WHAT YOU ARE ASKED TO DO: Please return each entry that follows exactly as written, and keep the pictures out.

MATERIAL PROVIDED:
== Segment start ==

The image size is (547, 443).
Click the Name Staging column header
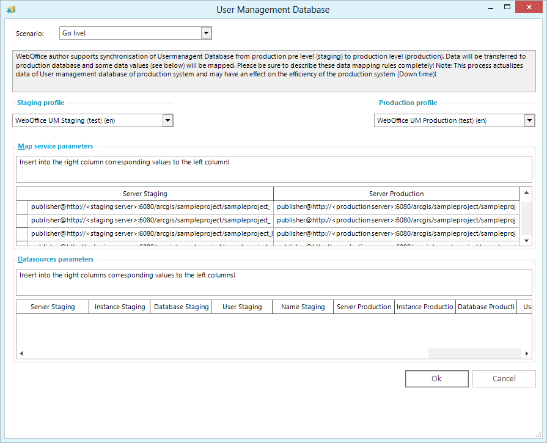302,306
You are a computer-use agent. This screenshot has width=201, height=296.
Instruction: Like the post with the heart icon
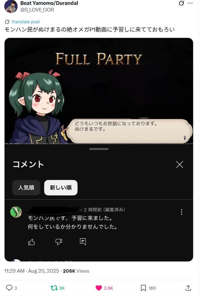[99, 288]
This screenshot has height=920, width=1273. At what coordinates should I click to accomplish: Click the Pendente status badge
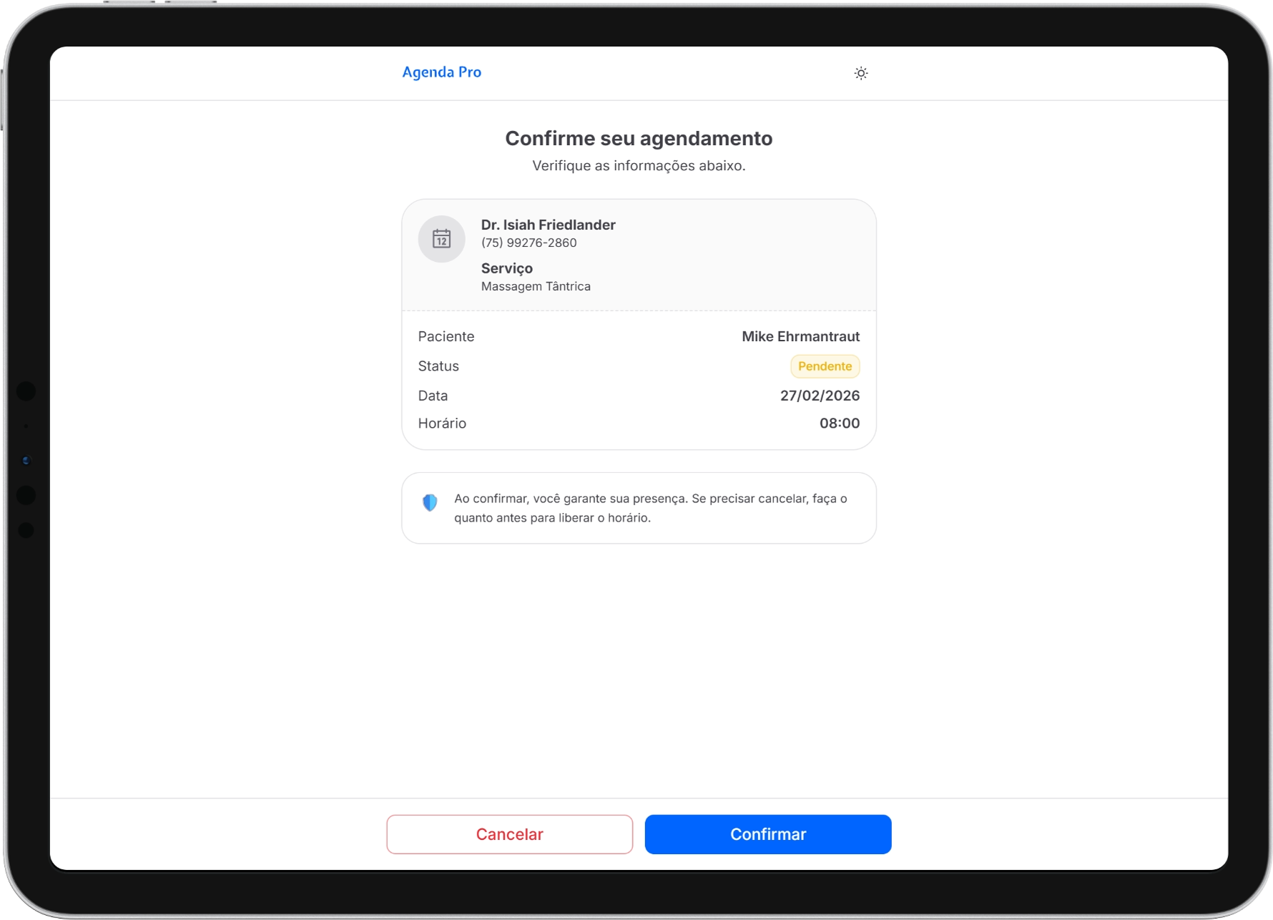825,366
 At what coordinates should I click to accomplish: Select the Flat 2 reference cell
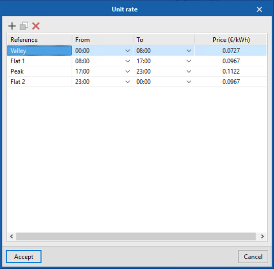click(39, 82)
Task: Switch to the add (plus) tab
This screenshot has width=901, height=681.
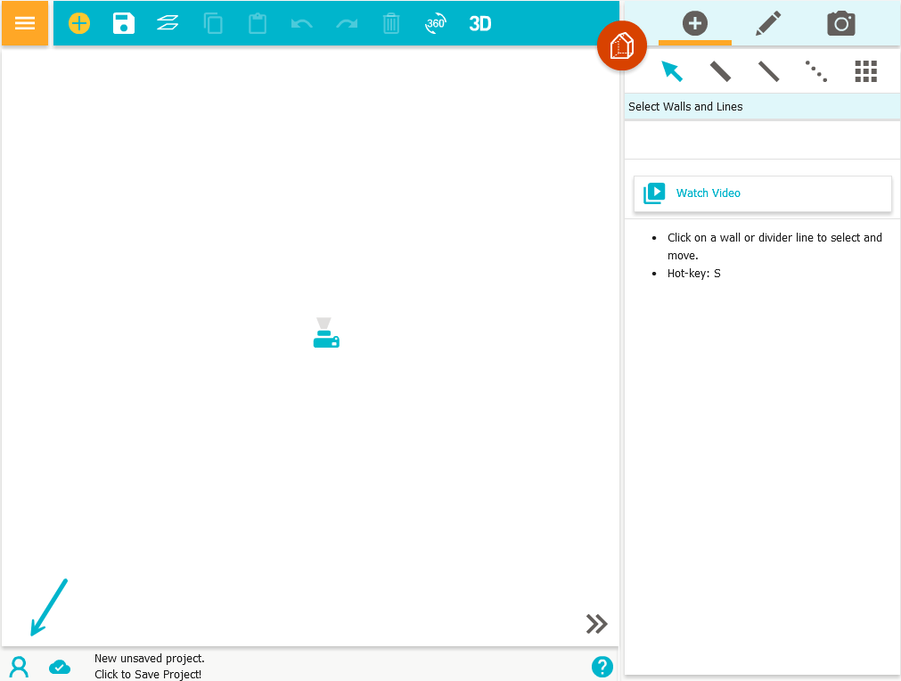Action: point(695,23)
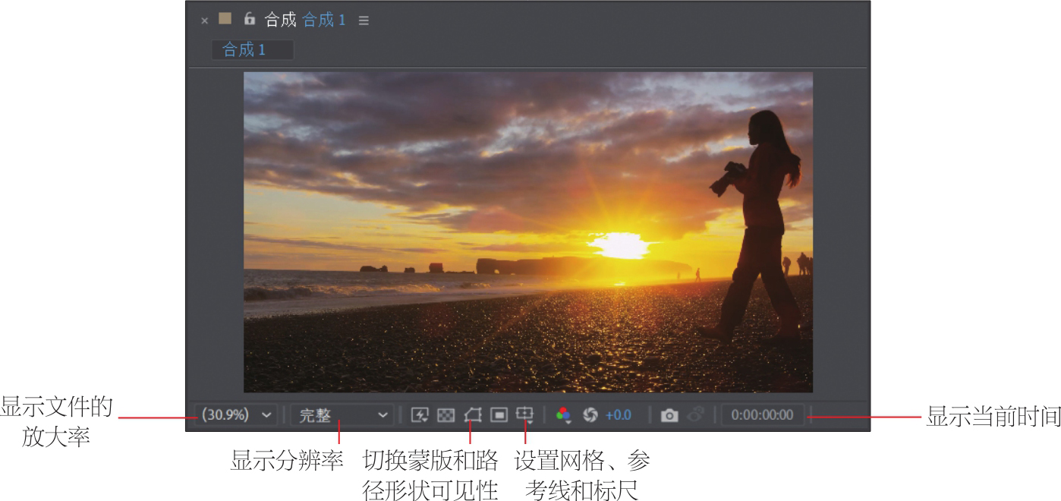This screenshot has width=1061, height=501.
Task: Open the resolution dropdown showing 完整
Action: 343,415
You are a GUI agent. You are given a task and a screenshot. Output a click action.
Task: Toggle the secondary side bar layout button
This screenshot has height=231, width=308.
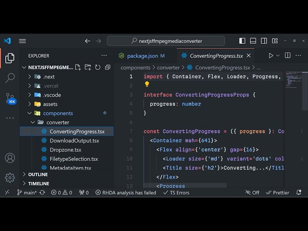[264, 41]
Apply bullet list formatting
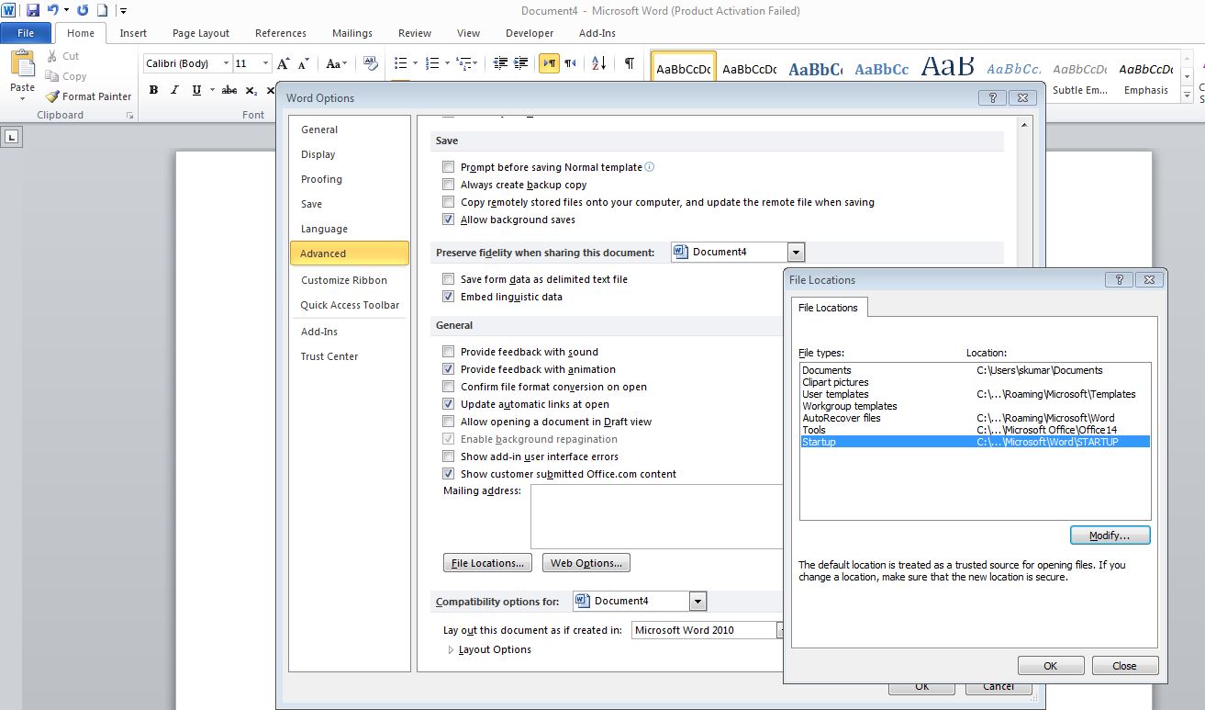The height and width of the screenshot is (710, 1205). pyautogui.click(x=400, y=63)
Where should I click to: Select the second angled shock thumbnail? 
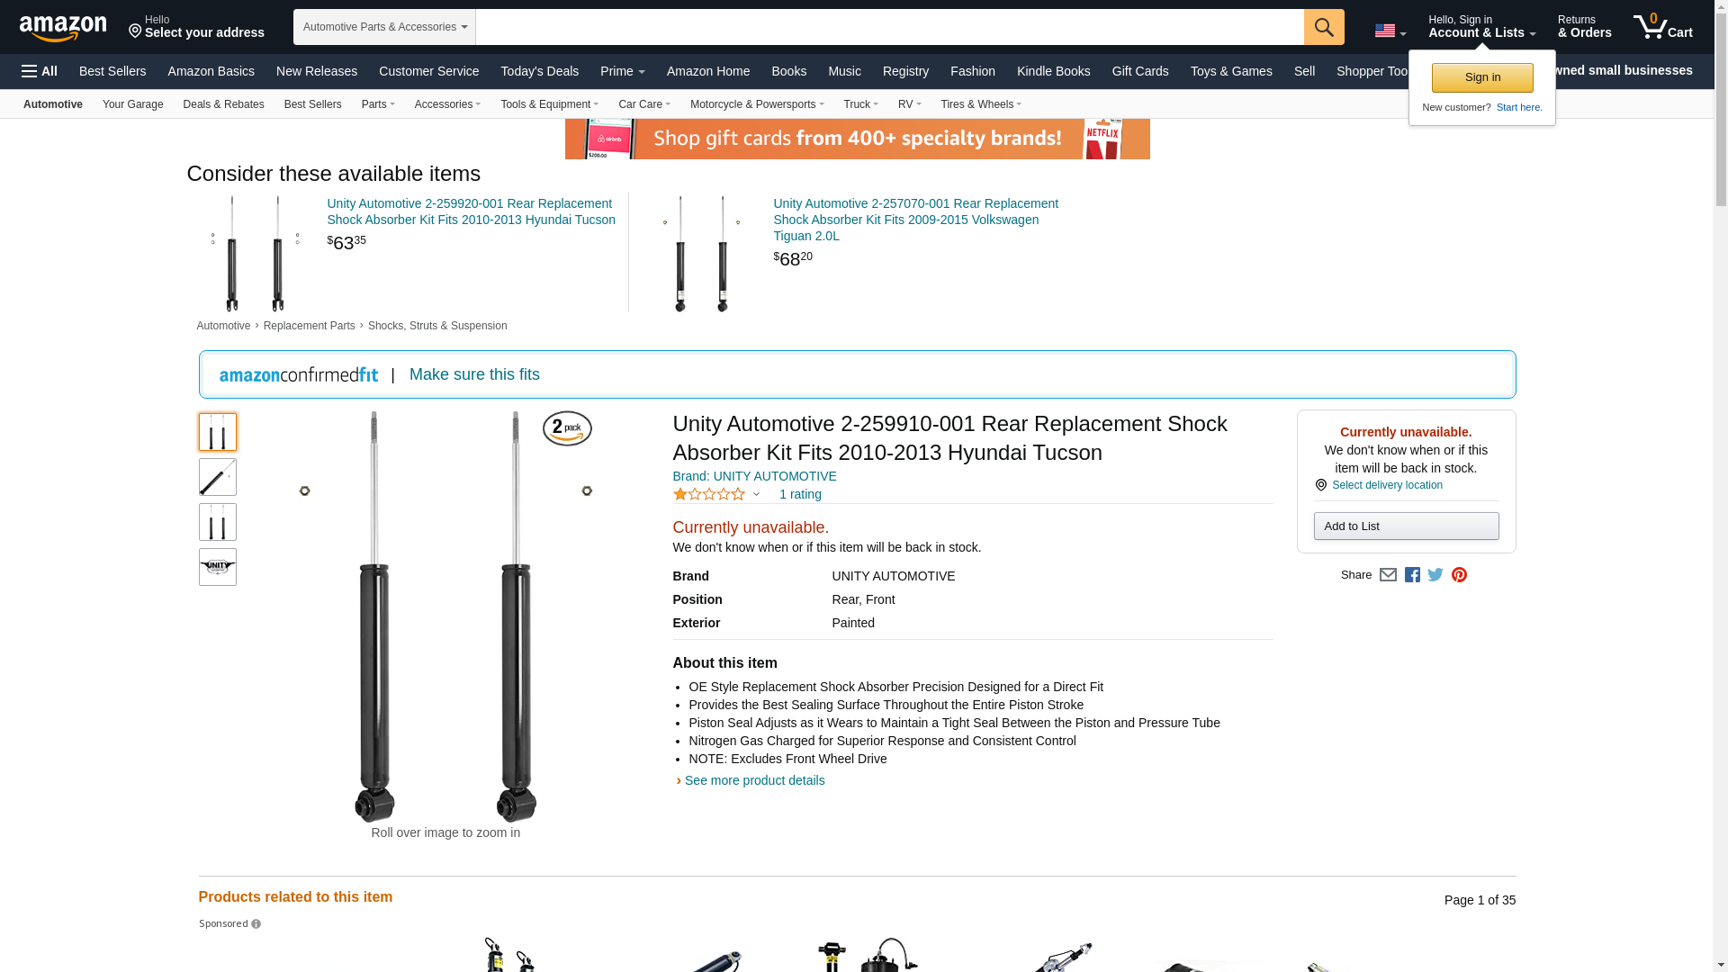(218, 477)
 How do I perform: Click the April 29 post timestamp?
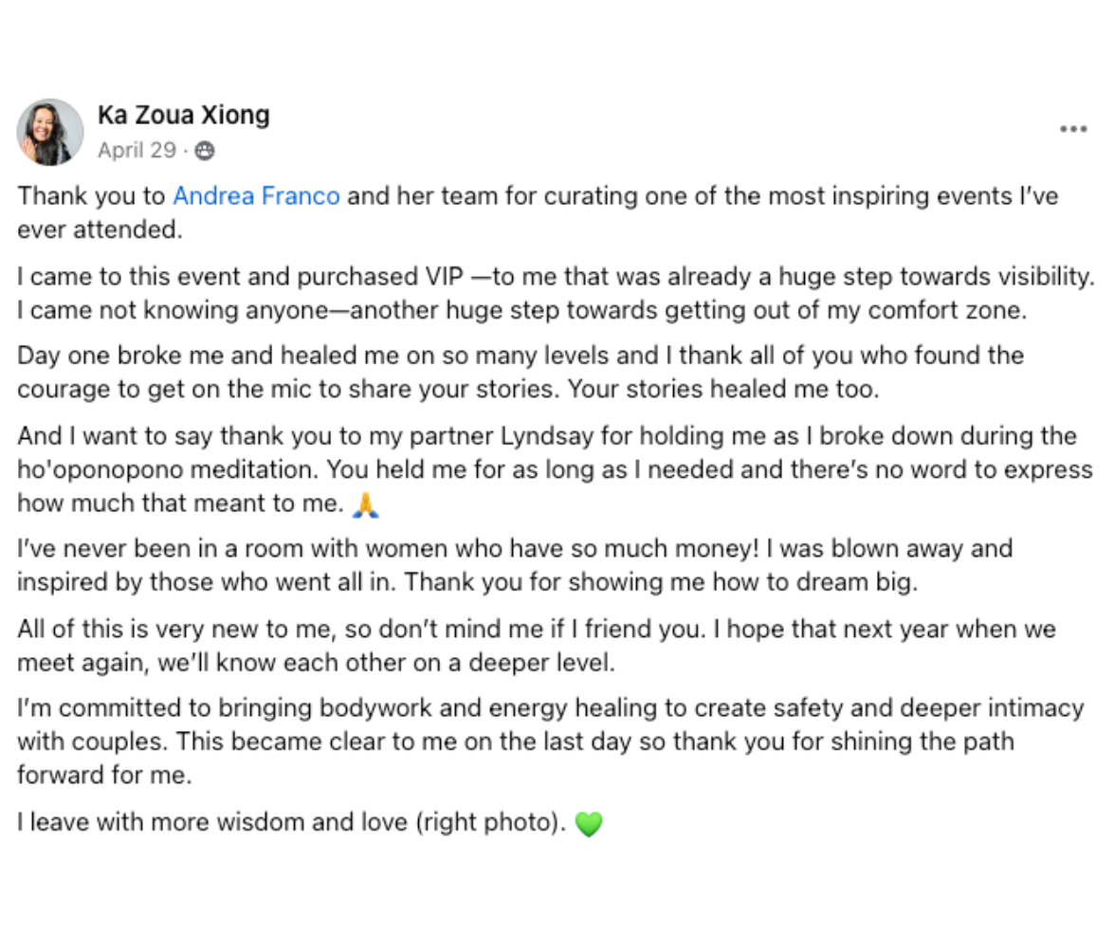[x=137, y=150]
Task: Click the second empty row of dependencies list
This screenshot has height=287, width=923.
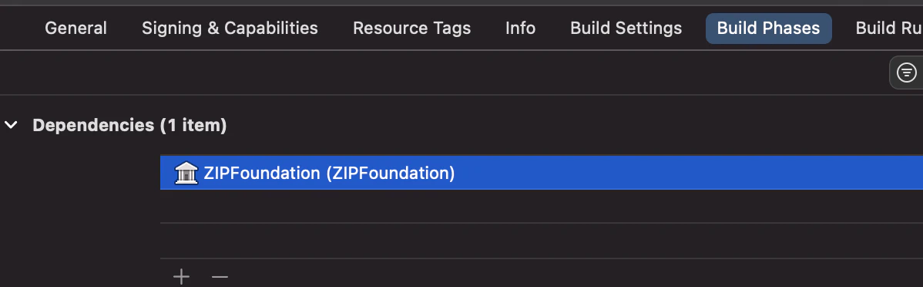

== Segment end ==

SOLUTION TO THE EXERCISE:
The image size is (547, 443).
Click the Name Staging column header
302,306
You are a computer-use agent. This screenshot has width=201, height=296.
Instruction: Like the post with the heart icon
[99, 288]
This screenshot has height=920, width=1273. At what coordinates should I click to accomplish: Click the Pendente status badge
825,366
 At what coordinates should I click to accomplish: Select the Flat 2 reference cell
click(39, 82)
Task: Switch to the add (plus) tab
This screenshot has width=901, height=681.
Action: point(695,23)
This screenshot has width=1061, height=501.
Task: Open the resolution dropdown showing 完整
Action: 343,415
You are a GUI agent. You are given a task and a screenshot. Output a click action.
Task: Toggle the secondary side bar layout button
This screenshot has height=231, width=308.
[264, 41]
Apply bullet list formatting
The height and width of the screenshot is (710, 1205). pyautogui.click(x=400, y=63)
Where should I click to: Select the second angled shock thumbnail? 
(218, 477)
 How do I perform: Click the April 29 post timestamp?
[x=137, y=150]
Task: Click the second empty row of dependencies list
This screenshot has height=287, width=923.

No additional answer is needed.